Con estas dos excepciones en mi vida, y reconociendo mi contradicción interna, las razones para no votar son claras. Todos reconocemos que los programas electorales son papel mojado. Todos reconocemos que ni siquiera marcan una tendencia, porque luego “Europa”, las “circunstancias excepcionales” o el chachachá, les pueden llevar a hacer lo opuesto a lo que dicen. Quienes piensen que el PP siempre quiere bajar impuestos, no recuerdan a Montoro. Por sacar un ejemplo pepero. Ojo, el presidente actual ha instaurado la mentira narcisista como nueva forma de gobierno. Todos mienten.

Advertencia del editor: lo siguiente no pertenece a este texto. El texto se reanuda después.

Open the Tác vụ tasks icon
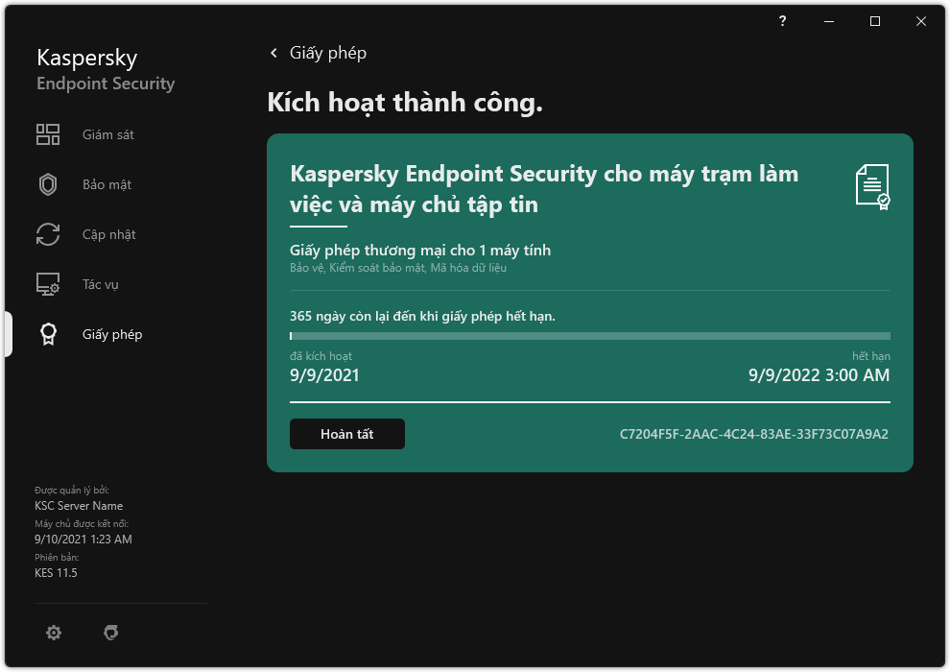The width and height of the screenshot is (950, 672). pyautogui.click(x=48, y=284)
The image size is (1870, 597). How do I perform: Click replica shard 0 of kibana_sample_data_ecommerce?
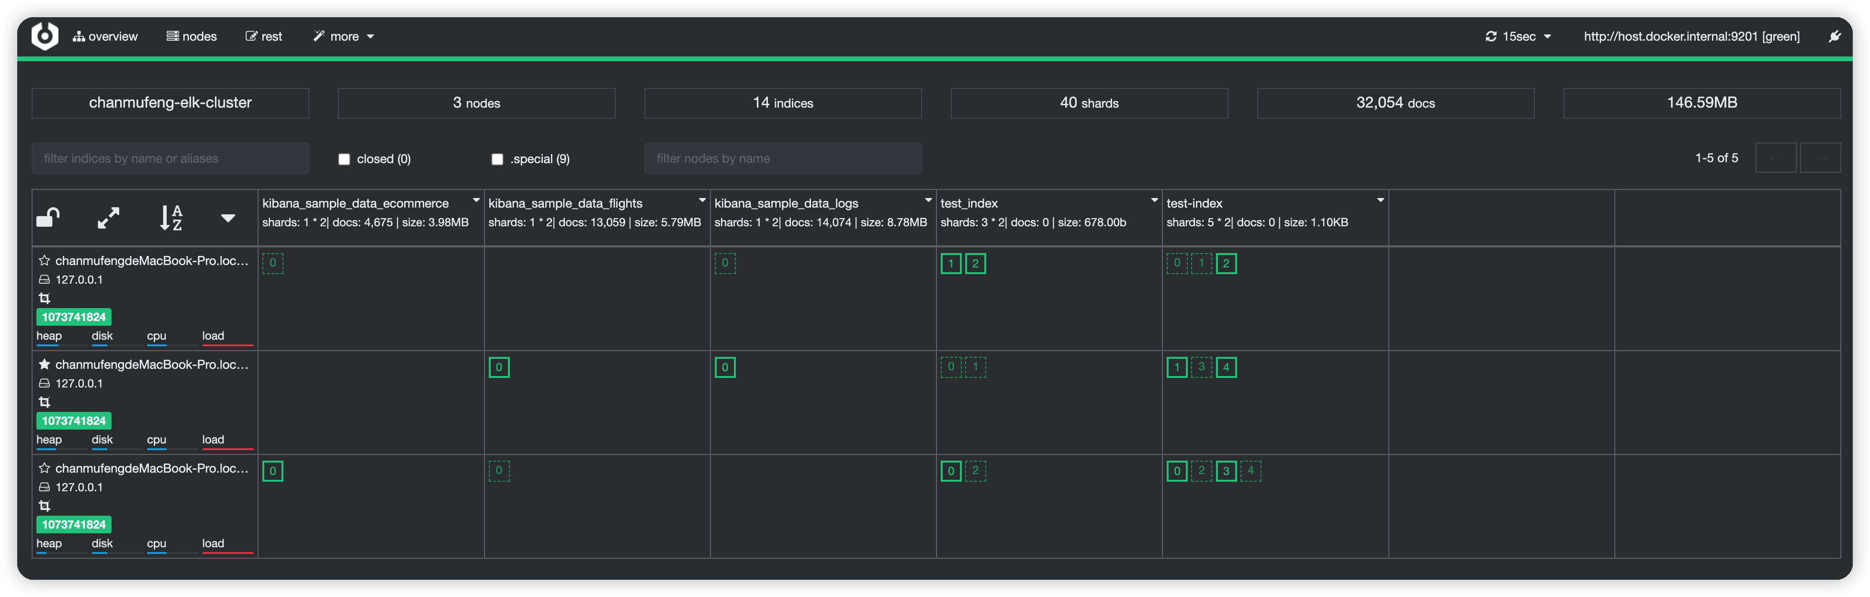pyautogui.click(x=272, y=263)
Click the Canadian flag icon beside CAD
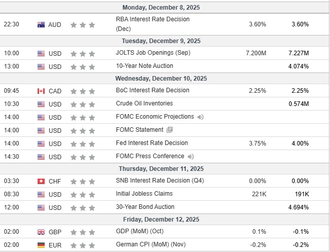The height and width of the screenshot is (252, 330). tap(41, 91)
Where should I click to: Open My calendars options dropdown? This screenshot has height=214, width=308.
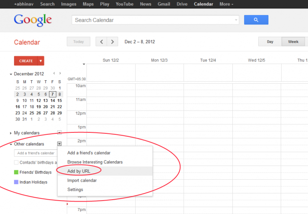pos(59,133)
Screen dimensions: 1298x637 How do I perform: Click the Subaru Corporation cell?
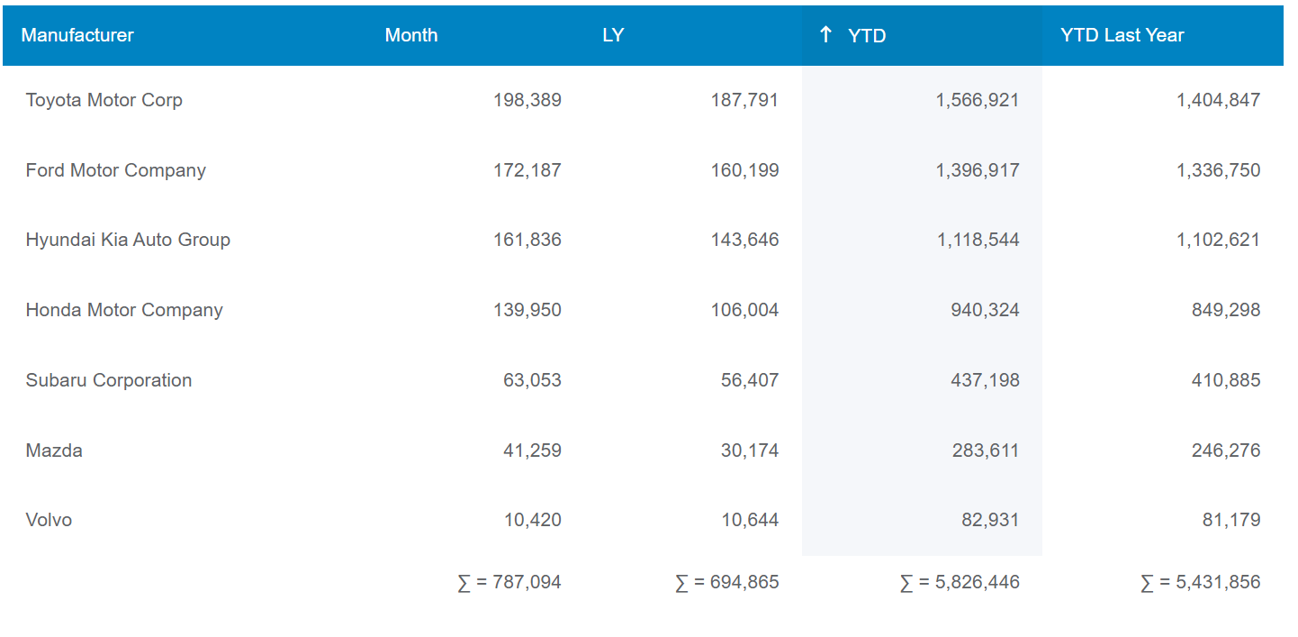pos(109,380)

Todos detestamos votar una lista en la que hay tres que te convencen, diez que no conoces y tres que son auténticos bandoleros. Pero no votas a la persona, votas al programa, y votas al partido. Todos sabemos que estamos en un sistema en el que se multa al diputado que, en el Parlamento, actúa según su conciencia.
De acuerdo. Pero, ahora que lo sabemos ¿vamos a seguir votándoles? ¿Es mi deber cívico entregar mis bendiciones a quien sé que me va a poner los cuernos con otra, pactando estratégicamente, no por el bien de España, sino de su partido? ¿De verdad nos creemos que el bien de España pasa por mantener un partido político en el poder? Porque si es así, entiendo que los partidos políticos, “por el bien de España”, se erijan como salvapatrias, pongan al frente al que tenga mejor marketing, mientan porque hay una causa mayor que lo justifica, y se afanen en prometer lo que sea. Desaparece el Estado, y las instituciones son okupadas por servidores de un partido, que gestionan el dinero de los españoles para beneficiar al partido. Pero todo “por el bien de España”.

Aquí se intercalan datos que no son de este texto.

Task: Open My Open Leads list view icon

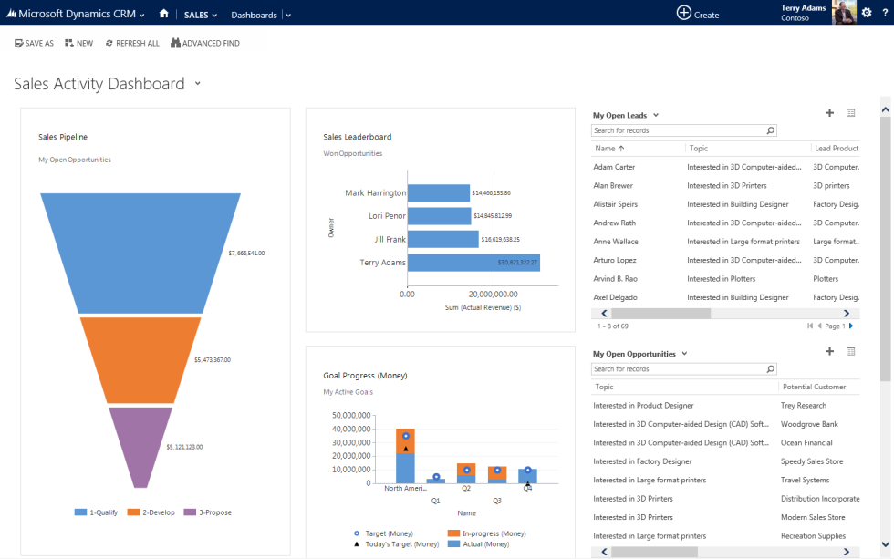Action: coord(850,113)
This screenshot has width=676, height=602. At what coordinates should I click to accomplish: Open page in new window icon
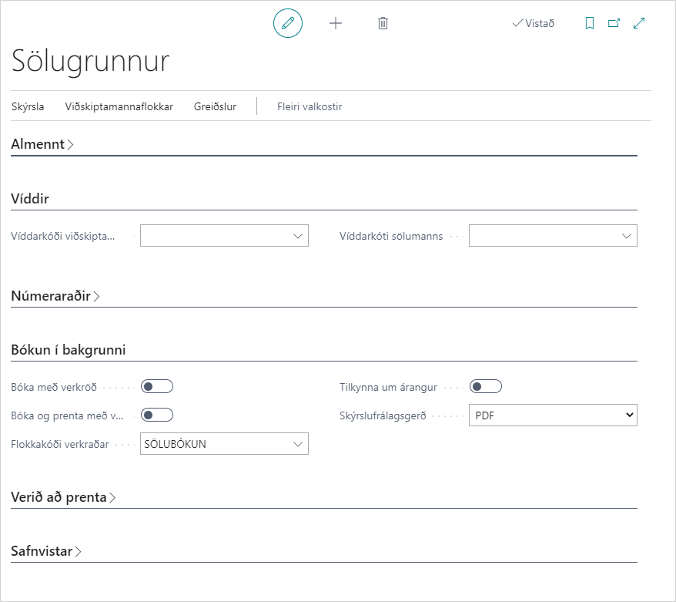click(614, 23)
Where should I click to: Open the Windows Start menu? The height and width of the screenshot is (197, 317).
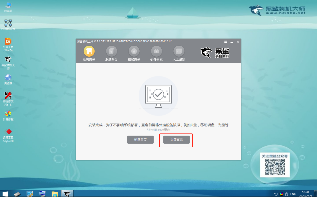coord(5,193)
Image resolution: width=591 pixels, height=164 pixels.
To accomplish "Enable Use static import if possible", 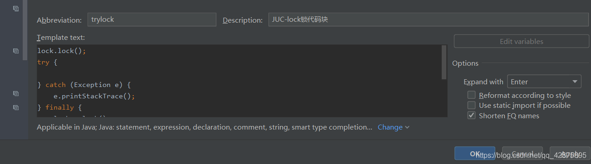I will click(x=472, y=105).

¿Y qué tengo que votar por deber cívico? ¿Al que disimule más? ¿Al que disimule menos? ¿Tengo que votar para tener derecho a quejarme de lo que sabía que iban a hacer?
Y entonces viene la mega pregunta. Recuerdo la escena de la película Dumbo, en la que dos cuervos, uno andaluz y otro argentino, mantienen esta conversación:
-”¿Y qué vamos a hacer?”
-”No sé. ¿Vos qué querés hacer?”
-”No sé. ¿Qué vamos a hacer?”
Y así siguen paralizados pensando sin resolver.

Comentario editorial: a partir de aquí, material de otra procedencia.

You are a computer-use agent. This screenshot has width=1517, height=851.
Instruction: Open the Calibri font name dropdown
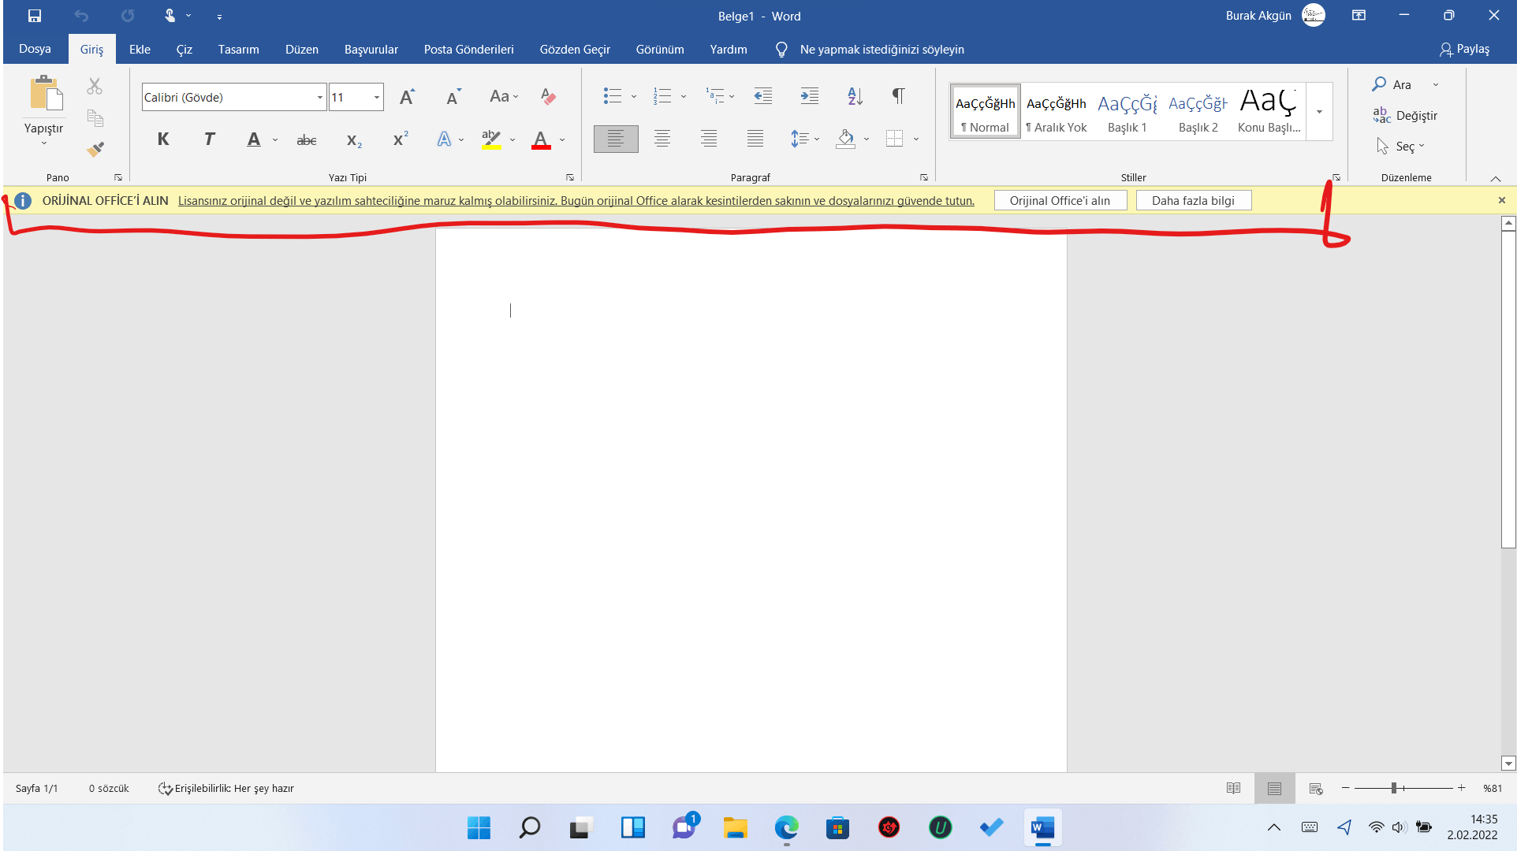pyautogui.click(x=319, y=98)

Cuando me preguntan qué se puede hacer, siempre respondo que se trata de exigir a los políticos. Pero ¿cómo? No contamos con los periodistas, en general. Las redes sociales también están polarizadas y los sesgos y los prejuicios crecen allí como champiñones, al calor de las vacas esféricas y los test de Rorschach. Si es obligatorio votar, dando el visto bueno a sus atropellos, ¿cómo vamos a exigir? Y si no votamos ¿cómo vamos a soportar la frustración de no hacer nada mientras abusan de nosotros?
Yo creo que el silencio es una forma de expresión, a veces más potente que la palabra, y que siempre gana a la palabrería. Creo que la ausencia y la presencia constituyen una declaración de intenciones sutil, pero clara. Y también soy consciente que las sutilezas se le escapan a quienes necesitan neones y para quienes el postureo es una buena razón para desenvolverse en el mundo.
¿Cómo hacemos para exigir a los políticos?
No tengo respuestas. Creo en la sociedad civil. Sería fantástico disponer de un espacio de diálogo y análisis en el que personas que defienden diferentes posturas ideológicas se centraran en defender la transparencia y el Estado de derecho, sin sesgos partidistas. Personas comunes. Sociedad civil. Un entorno libre en el que se plantearan preguntas y se propusieran respuestas. Crear opinión, mover la aguja un milímetro.
Sí, además de contradictoria, soy idealista.